Nyi Ageng Serang (1752-1828)
SK PRESIDEN REPUBLIK INDONESIA
NO. 094/TK/TAHUN 1974
TANGGAL 13 DESEMBER 1974
Raden Ajeng Kustiah Retno Edi atau yang lebih dikenal dengan nama Nyi Ageng Serang, lahir pada tahun 1752 di desa Serang, sekitar lebih kurang 40 km sebelah utara Solo. Ayahnya adalah seorang Bupati Serang yang kemudian diangkat menjadi Panglima Perang oleh Sultan Hamengkubuwono I. Namun, setelah adanya Perjanjian Gianti tahun 1755, Belanda justru menyerang desa Serang.
Pada saat itu, Nyi Ageng Serang telah dewasa dan ikut berperang menghadapi Belanda. Namun, beliau tertangkap dan dibawa ke Yogyakarta.

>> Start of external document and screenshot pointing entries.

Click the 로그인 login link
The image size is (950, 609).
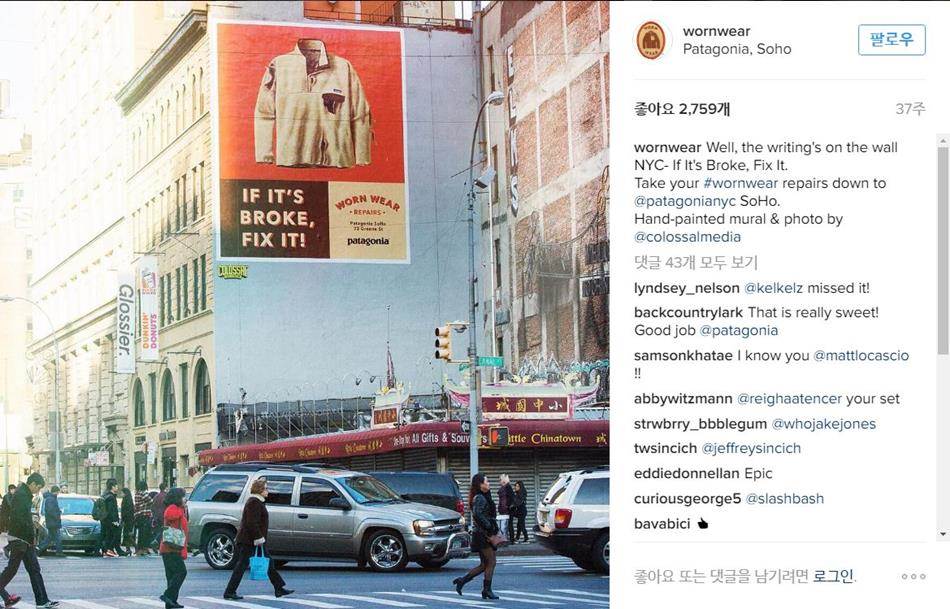(833, 576)
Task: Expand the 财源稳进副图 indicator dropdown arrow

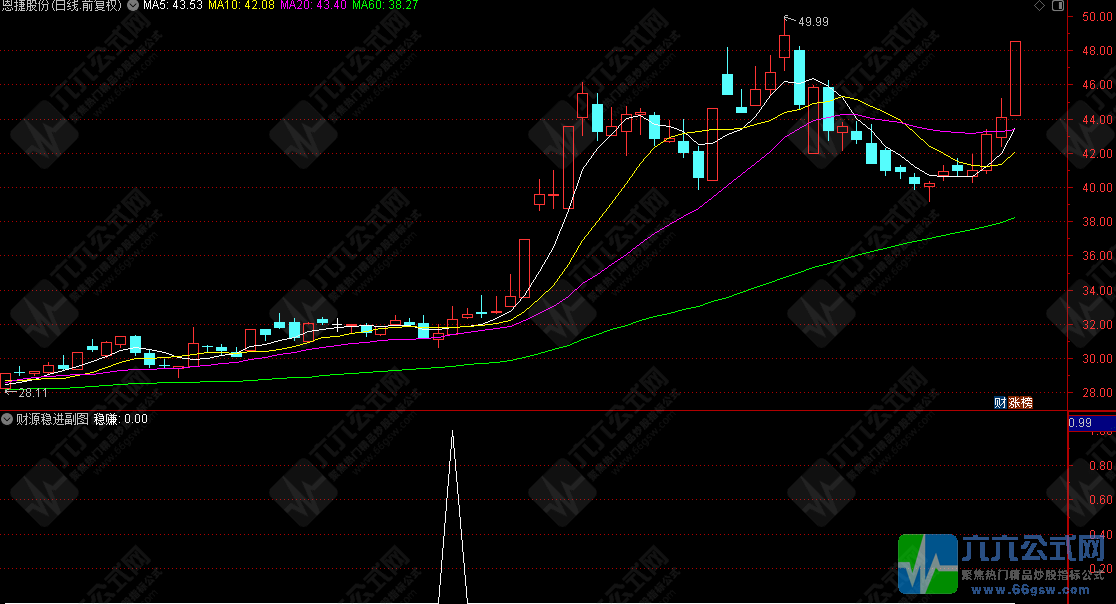Action: click(8, 419)
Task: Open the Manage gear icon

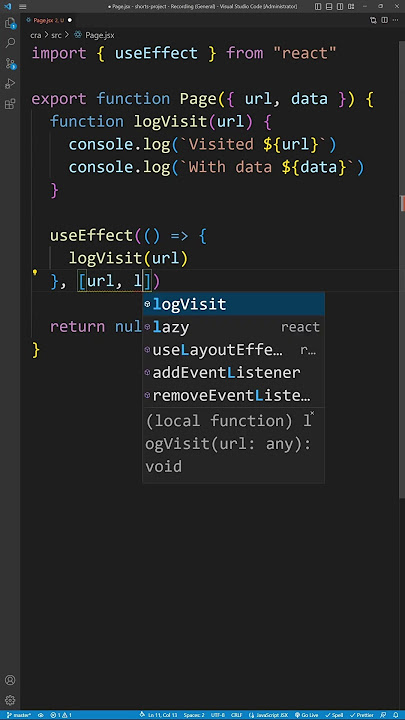Action: pos(10,700)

Setelah itu, beliau dibawa lagi ke Serang.
Nyi Ageng Serang kemudian bergabung dengan pasukan Diponegoro (1825-1830). Pasukan Serang yang tangguh pernah ditugaskan Diponegoro untuk mempertahankan daerah Prambanan.
Ketika itu Nyi Ageng Serang sudah tua, sehingga terpaksa dibawa dengan tandu. Dalam berperang, Nyi Ageng Serang menggunakan teknik "daun lumbu" atau daun keladi hijau. Dimana, para pasukannya berkerudung daun lumbu sehingga dari kejauhan tampak seperti tanaman keladi. Bila ada musuh yang mendekat, pasukan ini akan menyerang habis-habisan.
Nyi Ageng Serang meninggal dalam usia 76 tahun pada tahun 1828. Beliau dimakamkan di desa Beku, Kulon Progo, Yogyakarta.
Sumber:
Said, Julinar dan Wulandari, Triana. 1995. Ensiklopedi Pahlawan Nasional. Jakarta: Sub Direktorat Sejarah Direktorat Sejarah dan Nilai Tradisional Direktorat Jendral Kebudayaan.